Are blue light filtering lenses worth the investment?
Much has been made about the negative effects of blue light. Some optometrists and opticians (licensed professionals who fit, sell, and prescribe lenses, but aren’t medical doctors) claim that blue light damages the retina, which can lead to long-term vision problems. For an additional cost of around $50 to $100, you can purchase a pair of blue-light filtering lenses. These claims are based on a few studies which found that direct exposure to blue light from screens damaged the retinas of rats and human cells cultivated in a lab. But the American Academy of Ophthalmology doesn’t recommend the use of blue-light filtering lenses, citing insufficient evidence. Rat studies and lab conditions just aren’t generalizable to people.
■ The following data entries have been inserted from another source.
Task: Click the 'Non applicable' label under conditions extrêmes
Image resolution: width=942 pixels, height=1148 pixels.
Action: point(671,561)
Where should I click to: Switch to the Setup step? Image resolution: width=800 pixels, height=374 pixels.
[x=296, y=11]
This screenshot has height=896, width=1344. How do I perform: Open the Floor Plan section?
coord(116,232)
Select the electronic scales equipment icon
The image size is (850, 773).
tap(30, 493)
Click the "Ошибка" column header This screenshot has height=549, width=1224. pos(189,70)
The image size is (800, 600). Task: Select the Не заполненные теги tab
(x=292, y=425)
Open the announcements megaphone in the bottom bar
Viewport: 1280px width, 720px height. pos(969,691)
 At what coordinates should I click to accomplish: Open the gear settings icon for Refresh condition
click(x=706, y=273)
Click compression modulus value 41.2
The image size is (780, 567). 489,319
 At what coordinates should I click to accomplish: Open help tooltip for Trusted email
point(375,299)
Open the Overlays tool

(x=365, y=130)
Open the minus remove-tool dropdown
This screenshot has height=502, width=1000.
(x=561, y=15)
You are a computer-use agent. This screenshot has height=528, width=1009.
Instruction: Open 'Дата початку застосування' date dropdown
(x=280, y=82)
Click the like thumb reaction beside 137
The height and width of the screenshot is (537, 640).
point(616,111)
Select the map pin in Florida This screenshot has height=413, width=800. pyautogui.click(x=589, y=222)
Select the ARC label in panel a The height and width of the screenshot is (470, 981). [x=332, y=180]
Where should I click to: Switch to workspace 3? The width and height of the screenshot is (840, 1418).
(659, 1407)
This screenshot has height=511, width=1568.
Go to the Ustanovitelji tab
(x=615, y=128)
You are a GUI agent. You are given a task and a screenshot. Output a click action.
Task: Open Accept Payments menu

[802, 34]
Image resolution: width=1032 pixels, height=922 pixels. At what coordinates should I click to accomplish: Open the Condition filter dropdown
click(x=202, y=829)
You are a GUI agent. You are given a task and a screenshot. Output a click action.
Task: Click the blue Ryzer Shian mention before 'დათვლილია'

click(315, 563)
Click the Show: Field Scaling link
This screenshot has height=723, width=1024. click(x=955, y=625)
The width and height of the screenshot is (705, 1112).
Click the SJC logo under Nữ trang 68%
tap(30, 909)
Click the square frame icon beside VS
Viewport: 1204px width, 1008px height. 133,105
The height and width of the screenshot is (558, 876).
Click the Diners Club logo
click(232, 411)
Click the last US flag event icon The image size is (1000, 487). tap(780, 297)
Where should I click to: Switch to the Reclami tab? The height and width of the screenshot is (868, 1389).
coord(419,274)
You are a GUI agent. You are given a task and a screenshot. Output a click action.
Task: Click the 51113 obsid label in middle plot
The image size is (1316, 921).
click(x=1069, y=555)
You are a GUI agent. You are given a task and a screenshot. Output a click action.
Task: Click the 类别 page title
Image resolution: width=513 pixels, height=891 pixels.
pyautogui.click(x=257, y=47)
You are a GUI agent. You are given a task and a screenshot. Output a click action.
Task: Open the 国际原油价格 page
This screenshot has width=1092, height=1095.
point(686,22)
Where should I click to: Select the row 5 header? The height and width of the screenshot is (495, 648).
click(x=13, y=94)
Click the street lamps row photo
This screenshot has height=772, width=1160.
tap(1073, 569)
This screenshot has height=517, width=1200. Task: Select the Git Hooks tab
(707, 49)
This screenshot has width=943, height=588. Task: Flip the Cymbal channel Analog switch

Without a doubt, some blue light is damaging. Take, for instance, the ultraviolet rays from the sun, which can cause macular degeneration and cancer. But not all blue light is equally harmful. Our devices don’t produce ultraviolet light, and the total amount of blue light they do expose us to is actually fairly minimal—about a one-thousandth of the amount of ambient blue light on an overcast day, Weise says. If you’re concerned about your long-term eye health, a high-quality pair of UVA/UVB-filtering sunglasses to wear when you spend long periods of time in the sun, is a much better investment than blue-light filtering lenses for computer work, she adds.
The take-away message is simple: Adults don’t need to worry about the long-term effects of screen time on their eyes—but suffering through headaches, dry eyes, and blurred vision isn’t necessary either. Why not start now? Now is probably a good time to give your eyes a break.
Correction July 15, 2021: A previous version of this article left out Katherine Weise’s description. She is a professor at the University of Alabama school of Optometry.